* Input data:
--- begin ---

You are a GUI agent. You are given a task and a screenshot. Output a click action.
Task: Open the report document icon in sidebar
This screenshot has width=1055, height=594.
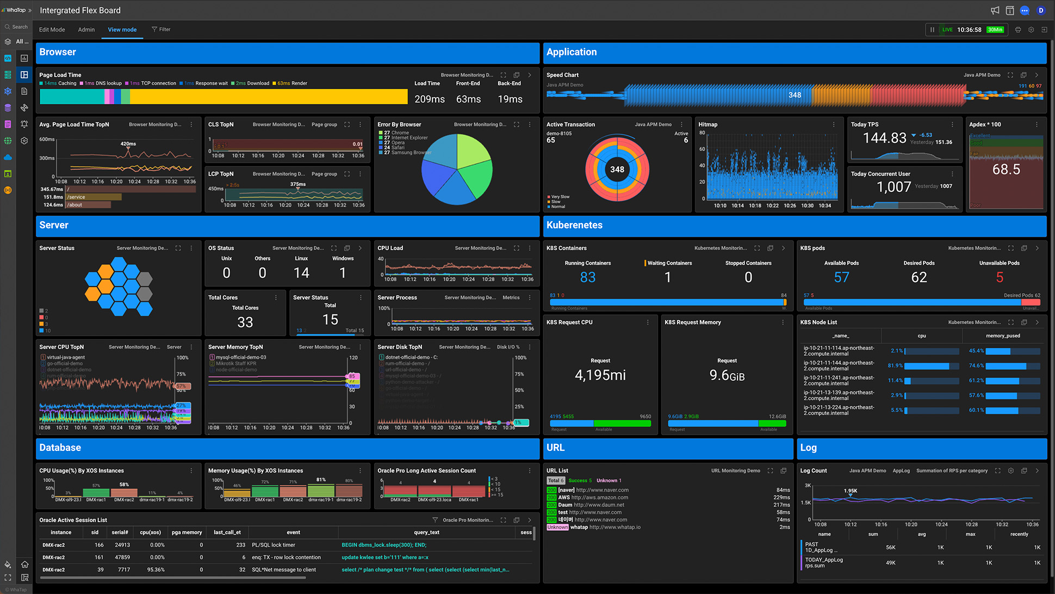pos(23,91)
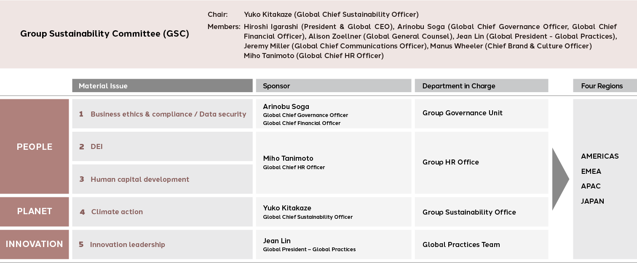Select the PLANET category block

(x=35, y=212)
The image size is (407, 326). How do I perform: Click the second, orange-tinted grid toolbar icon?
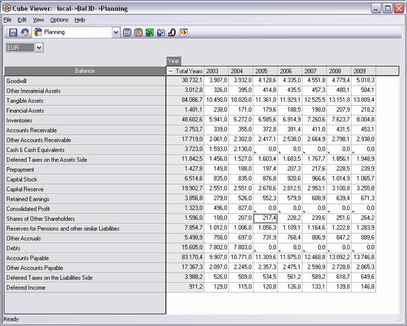pos(138,32)
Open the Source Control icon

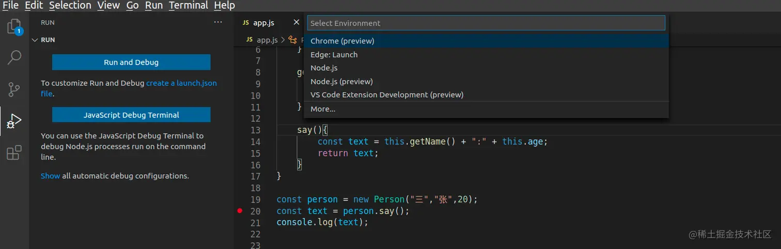14,89
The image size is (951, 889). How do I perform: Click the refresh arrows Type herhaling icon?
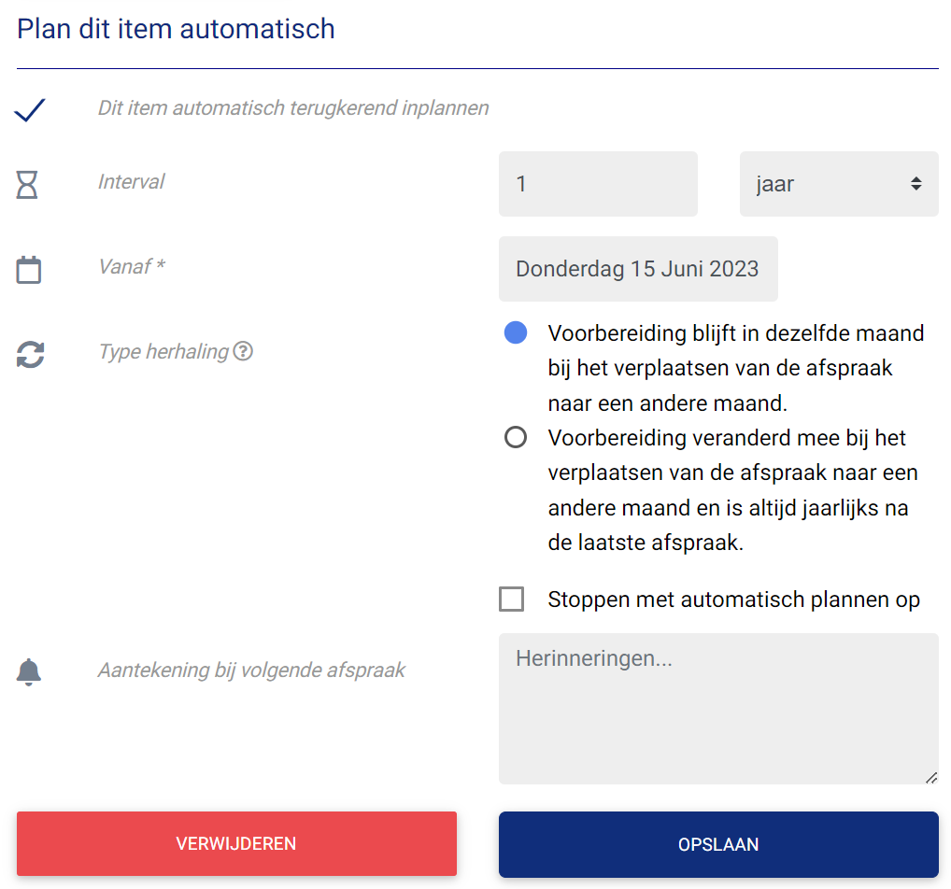(x=30, y=355)
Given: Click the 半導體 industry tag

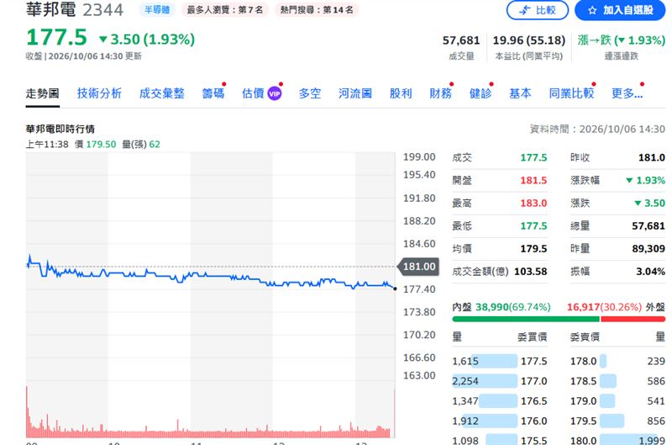Looking at the screenshot, I should [157, 10].
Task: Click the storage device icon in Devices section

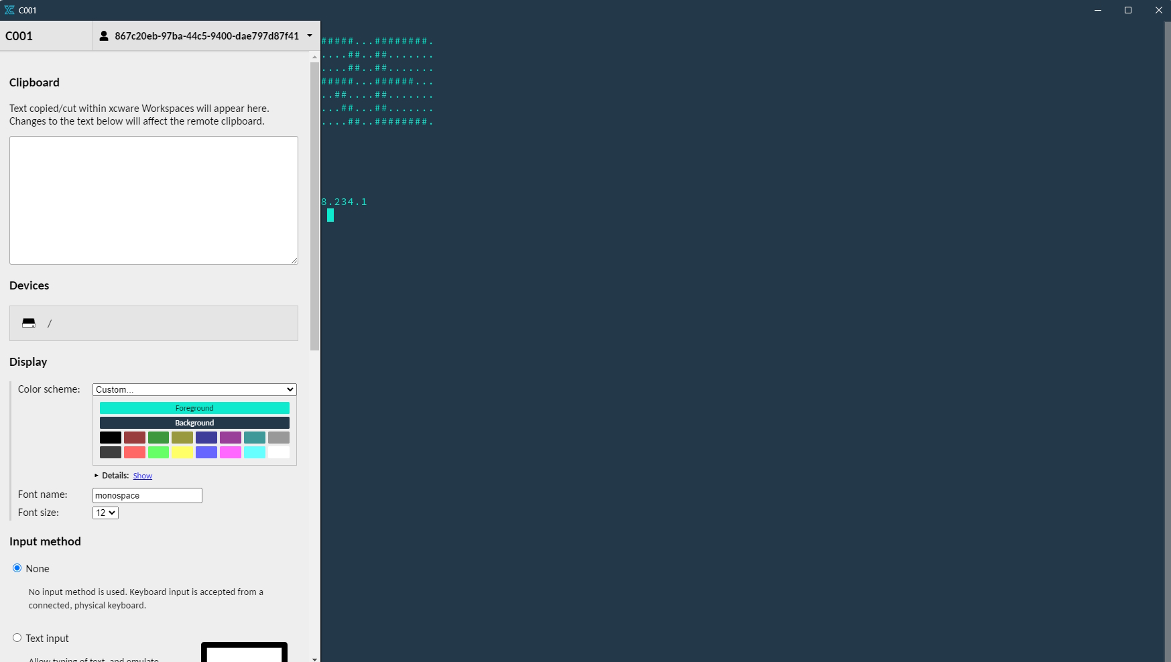Action: tap(28, 323)

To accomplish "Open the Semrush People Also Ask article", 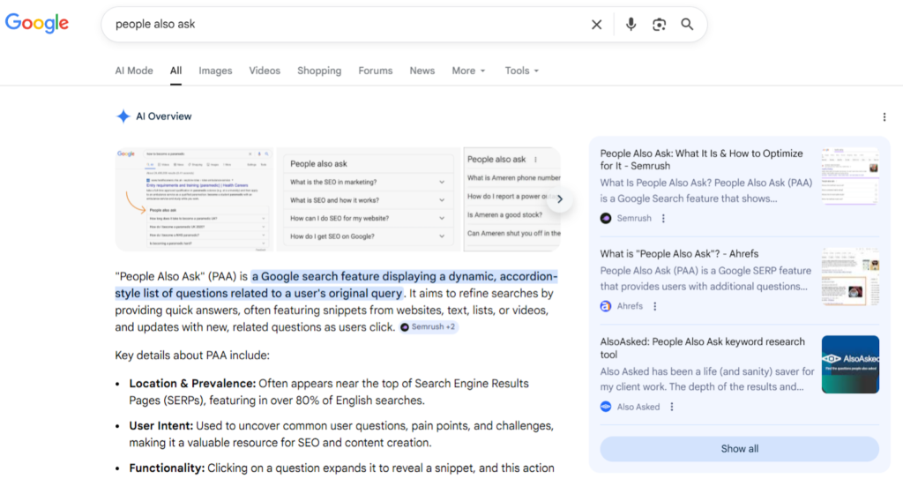I will coord(701,159).
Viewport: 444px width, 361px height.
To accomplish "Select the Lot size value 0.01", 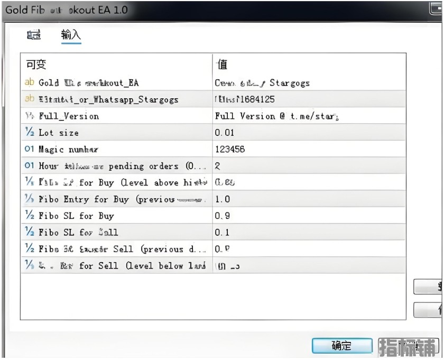I will [225, 133].
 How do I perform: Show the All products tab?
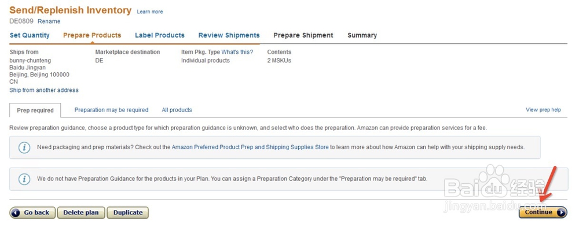tap(177, 110)
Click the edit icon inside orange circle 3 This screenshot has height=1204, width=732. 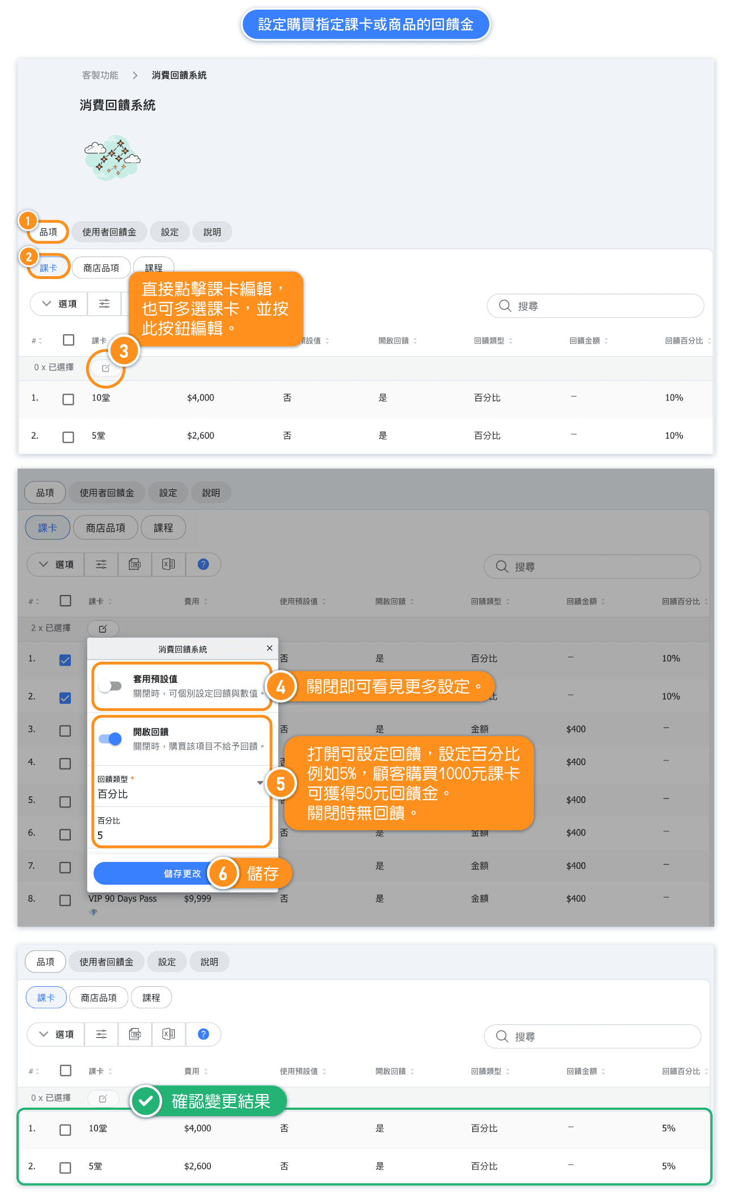coord(105,368)
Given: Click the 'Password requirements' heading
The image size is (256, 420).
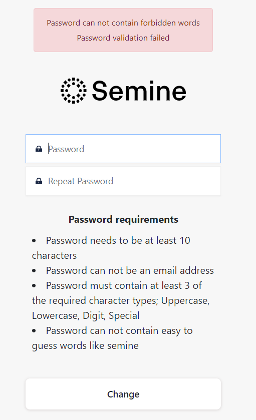Looking at the screenshot, I should (123, 219).
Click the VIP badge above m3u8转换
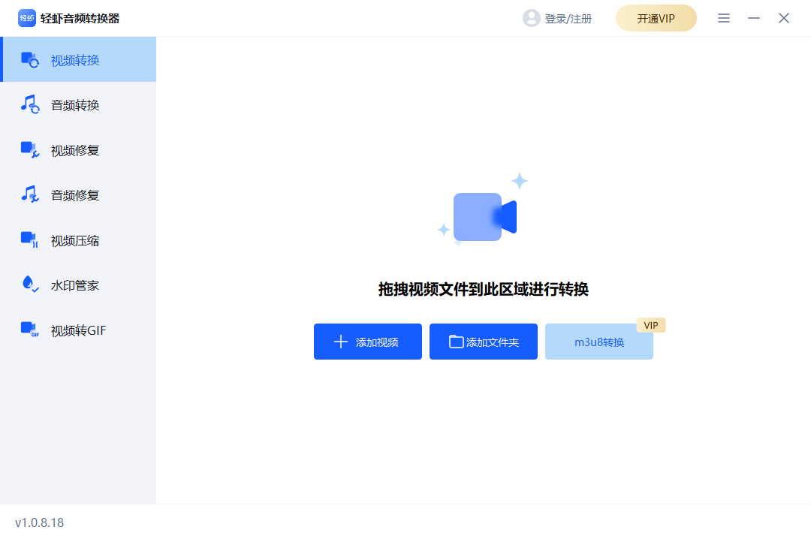The height and width of the screenshot is (539, 811). pyautogui.click(x=650, y=325)
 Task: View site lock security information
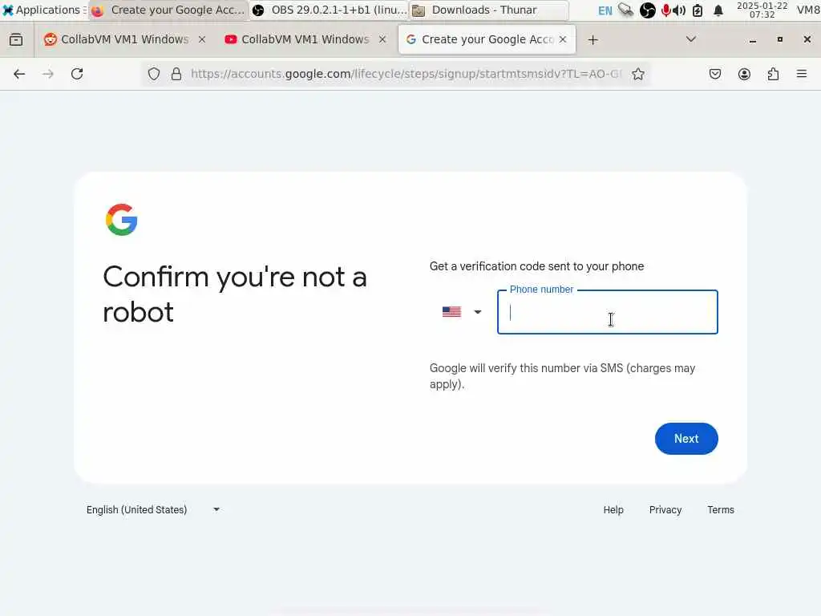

--- end ---

* Task statement:
Reproduce verbatim the lines of the data from the one containing "Given: Click the 'Password" through the end of the data, both inclusive, omitting the pictures.

* Answer to this exercise:
Given: Click the 'Password requirements' heading
The image size is (256, 420).
Looking at the screenshot, I should (123, 219).
Click the VIP badge above m3u8转换
The height and width of the screenshot is (539, 811). pyautogui.click(x=650, y=325)
 Task: View site lock security information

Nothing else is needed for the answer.